To do =
Only the lines from the top of the data through the one with "Task: Select horse name アルーアキャロル" are to be written out, each exactly as it stands.

Stored data entries =

+--

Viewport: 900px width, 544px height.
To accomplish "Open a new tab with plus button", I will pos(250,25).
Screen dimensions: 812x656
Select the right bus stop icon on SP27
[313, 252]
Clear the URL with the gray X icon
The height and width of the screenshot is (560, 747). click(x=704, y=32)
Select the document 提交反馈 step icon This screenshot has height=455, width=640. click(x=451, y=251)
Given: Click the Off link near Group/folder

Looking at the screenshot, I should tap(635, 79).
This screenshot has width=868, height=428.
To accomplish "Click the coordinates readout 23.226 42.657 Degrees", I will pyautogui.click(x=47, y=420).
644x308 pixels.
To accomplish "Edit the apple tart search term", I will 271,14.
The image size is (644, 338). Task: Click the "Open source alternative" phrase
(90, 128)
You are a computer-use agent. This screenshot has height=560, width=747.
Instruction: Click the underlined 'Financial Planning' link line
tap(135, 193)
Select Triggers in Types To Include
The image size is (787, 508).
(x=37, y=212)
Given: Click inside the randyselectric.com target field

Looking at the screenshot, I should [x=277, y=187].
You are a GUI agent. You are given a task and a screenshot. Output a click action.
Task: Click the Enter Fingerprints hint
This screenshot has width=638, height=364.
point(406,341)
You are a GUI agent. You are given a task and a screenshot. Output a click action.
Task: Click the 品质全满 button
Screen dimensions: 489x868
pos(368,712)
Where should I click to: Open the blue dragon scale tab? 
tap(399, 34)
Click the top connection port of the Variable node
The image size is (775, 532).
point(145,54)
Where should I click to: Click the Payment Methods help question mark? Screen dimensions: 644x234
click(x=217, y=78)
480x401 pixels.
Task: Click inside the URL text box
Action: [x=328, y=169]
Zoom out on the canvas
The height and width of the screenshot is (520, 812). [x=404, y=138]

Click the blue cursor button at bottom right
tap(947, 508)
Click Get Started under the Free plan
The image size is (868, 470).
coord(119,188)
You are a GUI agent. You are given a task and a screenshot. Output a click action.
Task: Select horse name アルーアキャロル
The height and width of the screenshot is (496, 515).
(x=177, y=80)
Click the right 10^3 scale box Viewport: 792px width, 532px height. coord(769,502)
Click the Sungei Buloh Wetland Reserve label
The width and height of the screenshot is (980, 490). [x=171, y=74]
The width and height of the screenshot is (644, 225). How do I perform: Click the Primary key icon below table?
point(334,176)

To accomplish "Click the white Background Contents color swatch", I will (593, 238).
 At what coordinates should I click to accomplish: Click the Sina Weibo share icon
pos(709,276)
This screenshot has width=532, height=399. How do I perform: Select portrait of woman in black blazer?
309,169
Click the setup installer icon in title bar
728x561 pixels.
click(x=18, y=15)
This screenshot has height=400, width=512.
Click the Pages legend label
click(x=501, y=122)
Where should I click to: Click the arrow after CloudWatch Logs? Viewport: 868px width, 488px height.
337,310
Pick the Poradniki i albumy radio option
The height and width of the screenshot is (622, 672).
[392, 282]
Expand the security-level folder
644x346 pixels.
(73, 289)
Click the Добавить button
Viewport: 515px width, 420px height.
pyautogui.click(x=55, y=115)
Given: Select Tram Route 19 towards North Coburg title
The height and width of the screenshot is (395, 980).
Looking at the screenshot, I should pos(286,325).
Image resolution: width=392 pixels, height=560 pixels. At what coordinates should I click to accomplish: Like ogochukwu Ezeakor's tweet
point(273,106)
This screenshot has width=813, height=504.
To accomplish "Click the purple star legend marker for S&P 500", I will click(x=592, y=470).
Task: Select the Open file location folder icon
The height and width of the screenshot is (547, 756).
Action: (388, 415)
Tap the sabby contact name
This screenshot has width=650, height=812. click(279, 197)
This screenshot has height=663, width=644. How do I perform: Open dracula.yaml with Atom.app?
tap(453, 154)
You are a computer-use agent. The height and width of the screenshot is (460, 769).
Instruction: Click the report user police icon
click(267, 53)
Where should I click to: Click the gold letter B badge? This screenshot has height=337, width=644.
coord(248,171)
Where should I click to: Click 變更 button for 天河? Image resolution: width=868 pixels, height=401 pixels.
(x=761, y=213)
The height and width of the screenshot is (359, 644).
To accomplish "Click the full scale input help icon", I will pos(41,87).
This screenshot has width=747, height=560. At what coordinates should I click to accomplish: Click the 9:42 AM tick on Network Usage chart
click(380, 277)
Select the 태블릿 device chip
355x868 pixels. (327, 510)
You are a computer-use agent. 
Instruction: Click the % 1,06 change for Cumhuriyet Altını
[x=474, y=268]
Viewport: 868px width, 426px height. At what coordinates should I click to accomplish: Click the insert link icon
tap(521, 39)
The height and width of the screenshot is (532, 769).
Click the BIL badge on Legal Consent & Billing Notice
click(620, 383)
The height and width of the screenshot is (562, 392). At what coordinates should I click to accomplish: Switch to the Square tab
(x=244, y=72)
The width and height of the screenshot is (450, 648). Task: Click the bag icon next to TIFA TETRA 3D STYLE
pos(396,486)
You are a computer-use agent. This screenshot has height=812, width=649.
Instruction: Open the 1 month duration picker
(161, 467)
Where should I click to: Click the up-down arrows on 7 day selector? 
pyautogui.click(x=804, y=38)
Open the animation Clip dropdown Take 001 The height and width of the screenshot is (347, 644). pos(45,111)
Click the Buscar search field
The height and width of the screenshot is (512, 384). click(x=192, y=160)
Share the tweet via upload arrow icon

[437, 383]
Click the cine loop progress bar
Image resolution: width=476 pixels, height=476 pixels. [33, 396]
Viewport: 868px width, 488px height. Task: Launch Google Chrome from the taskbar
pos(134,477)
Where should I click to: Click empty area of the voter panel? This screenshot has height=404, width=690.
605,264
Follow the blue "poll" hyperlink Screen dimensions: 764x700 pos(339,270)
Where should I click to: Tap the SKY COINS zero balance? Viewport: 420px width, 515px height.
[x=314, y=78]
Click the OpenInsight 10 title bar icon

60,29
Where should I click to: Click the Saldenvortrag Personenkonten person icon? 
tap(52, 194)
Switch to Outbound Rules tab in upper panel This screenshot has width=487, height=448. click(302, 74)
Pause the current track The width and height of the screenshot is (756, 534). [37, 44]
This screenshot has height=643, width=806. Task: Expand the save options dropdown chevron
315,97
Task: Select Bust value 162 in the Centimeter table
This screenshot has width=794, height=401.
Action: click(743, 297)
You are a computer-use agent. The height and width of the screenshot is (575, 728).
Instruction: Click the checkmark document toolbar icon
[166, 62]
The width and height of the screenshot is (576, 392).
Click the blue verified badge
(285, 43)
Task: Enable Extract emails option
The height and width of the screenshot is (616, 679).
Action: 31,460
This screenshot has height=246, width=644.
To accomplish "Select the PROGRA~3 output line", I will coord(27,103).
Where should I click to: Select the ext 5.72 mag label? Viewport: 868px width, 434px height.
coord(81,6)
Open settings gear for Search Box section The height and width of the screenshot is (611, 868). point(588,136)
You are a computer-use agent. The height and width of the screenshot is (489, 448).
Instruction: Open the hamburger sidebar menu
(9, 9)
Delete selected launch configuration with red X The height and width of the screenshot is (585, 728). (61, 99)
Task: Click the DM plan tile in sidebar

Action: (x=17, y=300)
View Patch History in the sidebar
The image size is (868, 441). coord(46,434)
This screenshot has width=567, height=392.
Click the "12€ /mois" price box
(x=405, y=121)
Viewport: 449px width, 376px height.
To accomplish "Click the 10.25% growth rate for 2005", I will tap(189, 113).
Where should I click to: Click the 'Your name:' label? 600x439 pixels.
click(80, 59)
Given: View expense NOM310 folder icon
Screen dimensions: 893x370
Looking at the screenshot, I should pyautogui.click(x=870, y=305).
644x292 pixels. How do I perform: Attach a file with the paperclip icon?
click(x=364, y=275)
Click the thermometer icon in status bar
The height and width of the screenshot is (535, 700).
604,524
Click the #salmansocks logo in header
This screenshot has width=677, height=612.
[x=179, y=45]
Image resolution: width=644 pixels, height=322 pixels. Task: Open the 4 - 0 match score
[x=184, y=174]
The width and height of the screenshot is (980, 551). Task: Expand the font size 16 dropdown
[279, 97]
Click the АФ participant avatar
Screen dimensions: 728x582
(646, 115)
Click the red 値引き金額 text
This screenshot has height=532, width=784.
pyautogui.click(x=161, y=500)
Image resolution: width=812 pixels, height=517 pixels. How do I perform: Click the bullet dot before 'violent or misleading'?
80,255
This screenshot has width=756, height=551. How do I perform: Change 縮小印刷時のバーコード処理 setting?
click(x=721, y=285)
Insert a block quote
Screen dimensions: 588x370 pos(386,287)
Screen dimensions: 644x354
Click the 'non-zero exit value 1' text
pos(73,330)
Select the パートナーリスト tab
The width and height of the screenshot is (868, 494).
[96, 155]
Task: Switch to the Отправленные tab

+--

Answer box =
Viewport: 900px width, 544px height.
To accomplish "Open a new tab with plus button", I will pos(250,25).
Screen dimensions: 812x656
Select the right bus stop icon on SP27
[313, 252]
Clear the URL with the gray X icon
The height and width of the screenshot is (560, 747). click(x=704, y=32)
Select the document 提交反馈 step icon This screenshot has height=455, width=640. click(x=451, y=251)
Given: Click the Off link near Group/folder

Looking at the screenshot, I should tap(635, 79).
This screenshot has width=868, height=428.
To accomplish "Click the coordinates readout 23.226 42.657 Degrees", I will pyautogui.click(x=47, y=420).
644x308 pixels.
To accomplish "Edit the apple tart search term", I will 271,14.
The image size is (644, 338). Task: Click the "Open source alternative" phrase
(90, 128)
You are a computer-use agent. This screenshot has height=560, width=747.
Instruction: Click the underlined 'Financial Planning' link line
tap(135, 193)
Select Triggers in Types To Include
The image size is (787, 508).
(x=37, y=212)
Given: Click inside the randyselectric.com target field

Looking at the screenshot, I should [x=277, y=187].
You are a GUI agent. You are given a task and a screenshot. Output a click action.
Task: Click the Enter Fingerprints hint
This screenshot has width=638, height=364.
point(406,341)
You are a GUI agent. You are given a task and a screenshot. Output a click action.
Task: Click the 品质全满 button
Screen dimensions: 489x868
pos(368,712)
Where should I click to: Open the blue dragon scale tab? 
tap(399, 34)
Click the top connection port of the Variable node
The image size is (775, 532).
point(145,54)
Where should I click to: Click the Payment Methods help question mark? Screen dimensions: 644x234
click(x=217, y=78)
480x401 pixels.
Task: Click inside the URL text box
Action: [x=328, y=169]
Zoom out on the canvas
The height and width of the screenshot is (520, 812). [x=404, y=138]

Click the blue cursor button at bottom right
tap(947, 508)
Click Get Started under the Free plan
The image size is (868, 470).
coord(119,188)
You are a GUI agent. You are given a task and a screenshot. Output a click action.
Task: Select horse name アルーアキャロル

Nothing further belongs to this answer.